Before transmitting data of a primary data block, transmitting a byte of block information, wherein the last three bits of the byte are compression parameters, 2' b111 indicates that the data block is original data, uncompressed, and the rest values indicate that the data block is Golomb-Rice compression encoded by using the parameters; the upper five bits plus 1 identify the number of secondary data blocks within the current primary data block, which is at most 2'b11111+2' b1=32.
Seventh step: and returning to the third step, and circularly executing the steps on the rest secondary data blocks until the whole image is processed.
During decoding, firstly, according to the first byte, determining the Golomb-Rice compression parameter of each primary data block and the number of secondary data blocks in the primary data block, and according to the information, decoding the data in the corresponding number of secondary data blocks to obtain a transformation prediction residual E (E), and further recovering the image.
Example 1
First, calculating the pixel prediction value of test-image
When x=0 or y=0,the method comprises the steps of carrying out a first treatment on the surface of the In the remaining case of the device, in the other case,wherein round represents rounding.

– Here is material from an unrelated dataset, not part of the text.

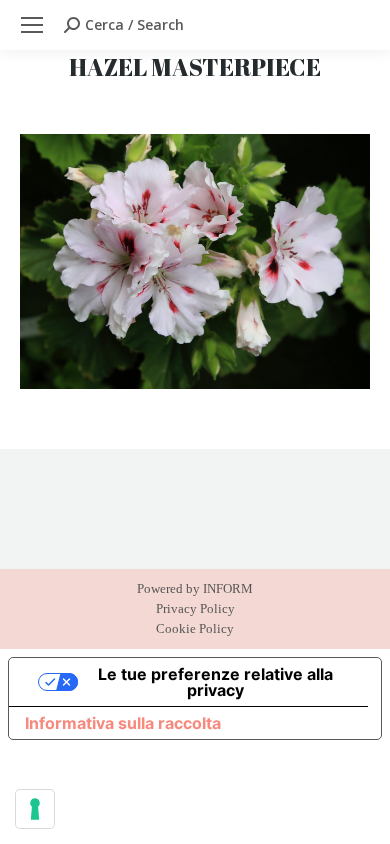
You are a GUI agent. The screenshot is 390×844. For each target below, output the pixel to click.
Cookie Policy (195, 628)
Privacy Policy (195, 608)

And calculating a prediction residual error:
according to the prediction residual calculation model selected in the present embodiment, j=2, two lines of images need to be stored.
Single-side transformation is carried out on the prediction residual to form E (E):
when E is ∈0, E (E) =2e.
When E <0, E (E) = -2*e-1.
Then, the test-image is formed into a two-level data block every 64 pixels in the pixel output order.
Calculating the Golomb-Rice coding total length L (k) corresponding to different k values of the first secondary data block and the total length L (7) when not compressed, setting the total length L (k ') as L (k '), and comparing to find that the total length is shortest when the k ' value is 1, namely t=1;
for the second two-level data block, finding out the shortest of the Golomb-Rice coding total length corresponding to different k values and the L '(k') formed by the calculation of the total length when not compressed:
L′(k′)=L(k′)+8,k′=0,2,3,4,5,6,7。
L′(k′)=L(k′),k′=1。
the shortest is found that k' =0, i.e. different from the Golomb-Rice coding parameter of the last secondary data block, the first secondary data block is packed into the first primary data block, and the first primary data block is compression-coded and transmitted by using 1 as the Golomb-Rice parameter.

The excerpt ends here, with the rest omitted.